Content starts
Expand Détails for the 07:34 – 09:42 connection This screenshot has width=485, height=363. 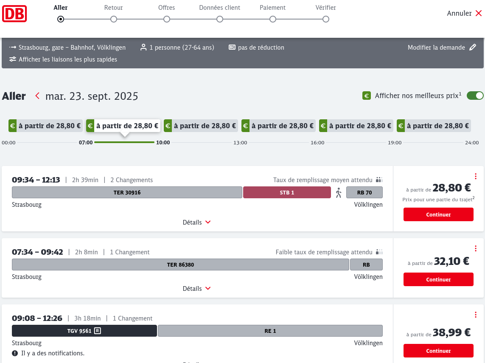pyautogui.click(x=196, y=289)
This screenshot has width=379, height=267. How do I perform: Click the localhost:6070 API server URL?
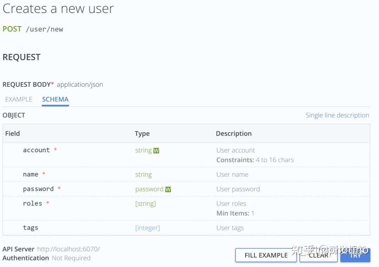tap(68, 249)
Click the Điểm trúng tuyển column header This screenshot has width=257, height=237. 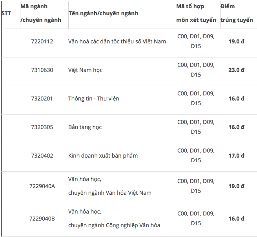tap(236, 13)
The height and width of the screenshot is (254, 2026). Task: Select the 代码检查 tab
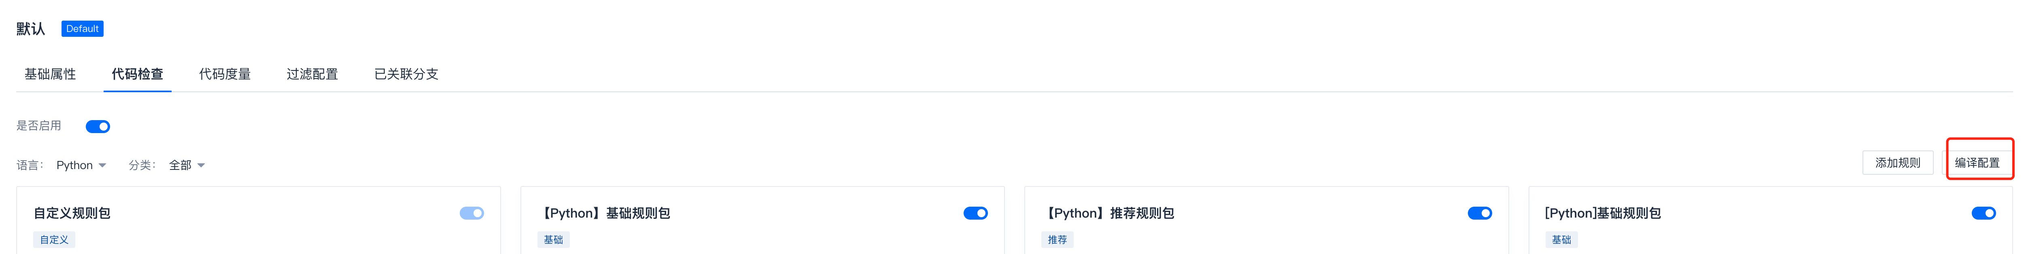click(x=137, y=74)
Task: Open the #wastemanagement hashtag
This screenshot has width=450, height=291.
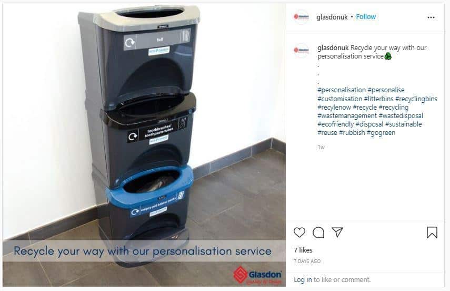Action: tap(347, 115)
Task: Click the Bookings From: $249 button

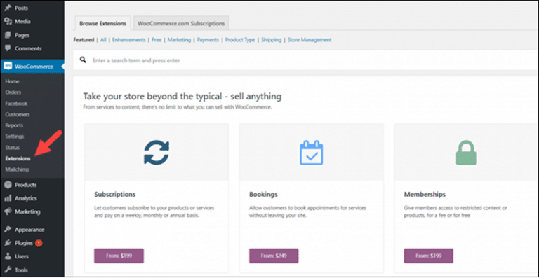Action: coord(274,256)
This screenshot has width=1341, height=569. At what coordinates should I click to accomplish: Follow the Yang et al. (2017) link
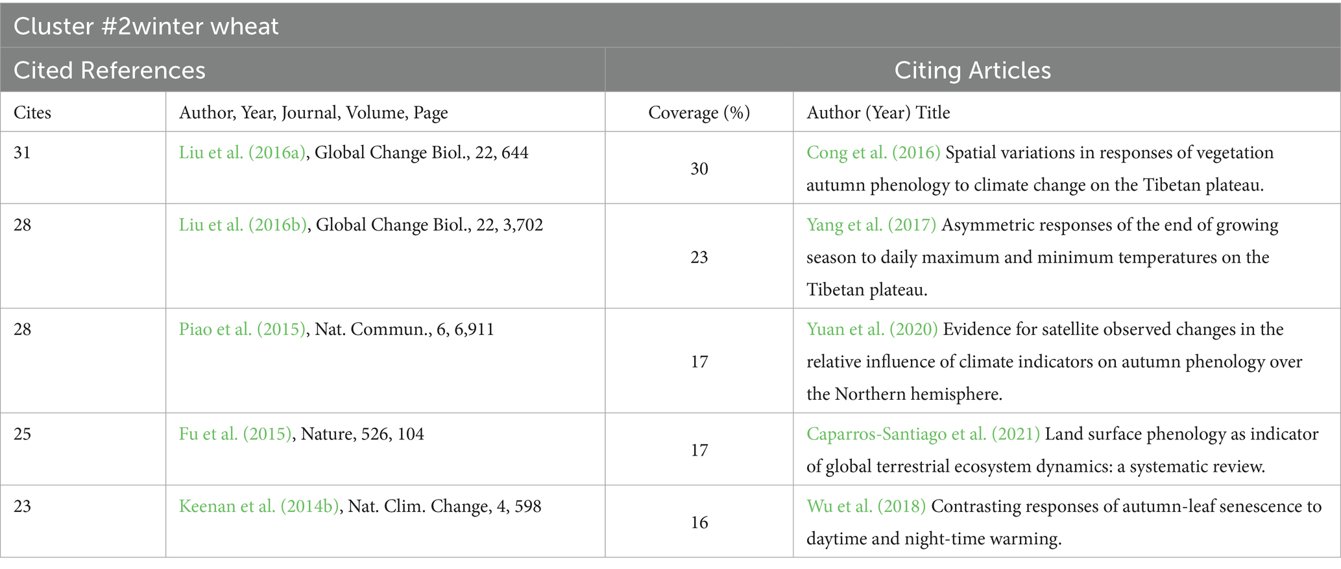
Content ends
Only the lines from the one containing "This screenshot has width=450, height=291." to the end of the listing belong in the answer, exactly as they stand and with no pictures.

This screenshot has width=450, height=291.
Action: tap(347, 115)
Task: Click the Bookings From: $249 button

Action: coord(274,256)
This screenshot has width=1341, height=569. At what coordinates should I click to accomplish: Follow the Yang et al. (2017) link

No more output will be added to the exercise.